Over the summer, however, he has been in touch with teachers in the West, taken several seminars and workshops, and collected masses of new material. This year, he will teach contemporary history and plans to teach the East German revolution from his own chronology of events and newspaper clippings. During his history class last year, he says, students openly debated the political upheaval.

Some educators here, like Mr. Handelmann, predict learning and discipline difficulties because teachers who once taught communist ideology have changed their stripes and are teaching the virtues of democracy.

Sigrun Str"aubig, a colleague of Handelmann's, also a history teacher, says the teacher-student relationship depends on how open the teacher was in the past.

``Some teachers stuck very close to the plan and were dogmatic,'' she says. Others, and she includes herself in this category, sought out new material and tried to provide more context.

Ms. Str"aubig sees her biggest challenge as ``getting students to think critically.'' In the old days, both teachers agree, most students recited textbook passages verbatim in order to get good grades. They switched off their minds after learning early on that personal opinions did not belong in school.

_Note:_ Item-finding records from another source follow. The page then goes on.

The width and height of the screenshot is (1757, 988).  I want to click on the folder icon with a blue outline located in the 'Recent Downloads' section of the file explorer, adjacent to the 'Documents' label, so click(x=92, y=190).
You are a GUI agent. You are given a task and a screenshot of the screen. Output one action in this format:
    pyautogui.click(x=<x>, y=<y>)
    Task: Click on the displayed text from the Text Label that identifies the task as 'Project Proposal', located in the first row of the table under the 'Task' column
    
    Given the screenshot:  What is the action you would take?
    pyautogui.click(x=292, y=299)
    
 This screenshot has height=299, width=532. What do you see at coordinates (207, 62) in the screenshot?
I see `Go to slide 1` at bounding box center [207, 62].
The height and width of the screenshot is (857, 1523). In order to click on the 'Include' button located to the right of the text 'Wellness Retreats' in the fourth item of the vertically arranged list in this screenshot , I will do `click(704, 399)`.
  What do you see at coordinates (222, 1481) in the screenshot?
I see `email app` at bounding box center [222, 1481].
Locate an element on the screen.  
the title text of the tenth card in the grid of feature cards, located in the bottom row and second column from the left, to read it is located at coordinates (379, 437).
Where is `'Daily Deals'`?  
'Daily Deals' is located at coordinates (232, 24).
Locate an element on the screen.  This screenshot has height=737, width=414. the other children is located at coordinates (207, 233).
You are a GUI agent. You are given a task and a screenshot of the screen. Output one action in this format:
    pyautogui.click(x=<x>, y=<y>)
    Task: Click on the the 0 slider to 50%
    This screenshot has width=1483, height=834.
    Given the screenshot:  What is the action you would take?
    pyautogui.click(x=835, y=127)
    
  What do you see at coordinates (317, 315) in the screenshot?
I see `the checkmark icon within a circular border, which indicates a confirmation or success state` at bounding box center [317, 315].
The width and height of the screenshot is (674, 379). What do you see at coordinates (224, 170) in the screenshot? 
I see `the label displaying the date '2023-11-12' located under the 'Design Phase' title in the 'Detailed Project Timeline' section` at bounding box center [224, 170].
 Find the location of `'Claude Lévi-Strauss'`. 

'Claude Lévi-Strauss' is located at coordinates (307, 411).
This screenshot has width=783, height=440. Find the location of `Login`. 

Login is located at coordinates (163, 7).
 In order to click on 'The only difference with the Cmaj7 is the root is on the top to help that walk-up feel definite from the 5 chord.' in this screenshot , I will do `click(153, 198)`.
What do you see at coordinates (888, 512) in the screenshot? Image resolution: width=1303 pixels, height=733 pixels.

Str"aubig, a Christian who never belonged to the Communist Party, is also concerned about unemployment among students' parents and believes teachers should play a role in helping students through this difficult period.

Kraft, the school principal, agrees. ``My greatest concern is that teachers and students become good partners as we go through this social change.''

Although Kraft used to be a Communist Party member, she was reelected to her job as principal for a period of two years. Her reelection is an example of attempts to democratize the school system.

Like all other school directors this year, Kraft had to step down, but was free to apply for the job again if she chose. A newly formed committee of 12 teachers, six parents, and six students approved her application, with only one person voting against it.

Unlike Kraft, however, many school principals were not reelected. Str"aubig describes Kraft's election as fair and says the principal had proven herself to be reform minded. Kraft defended her teachers before higher-up Communists in the education system, Str"aubig says.

Until the traditional states (L"ander) are recreated in East Germany in October, schools will continue to be administered from East Berlin. But after this, the system will reflect that of West Germany, where education is a matter of state jurisdiction.

Even though the East Germans will be adopting this administrative model, educators in Leipzig, at least, are not sure they want to swallow the West German educational system hook, line, and sinker.

Mr. Erdmann, the education director for the Leipzig district, says he does not want to establish three different types of high schools, as the West Germans have. He also wants to stick to all-day schools instead of switching to half-day schools, which is the West German norm. These and other issues related to education structure are already being hotly debated here.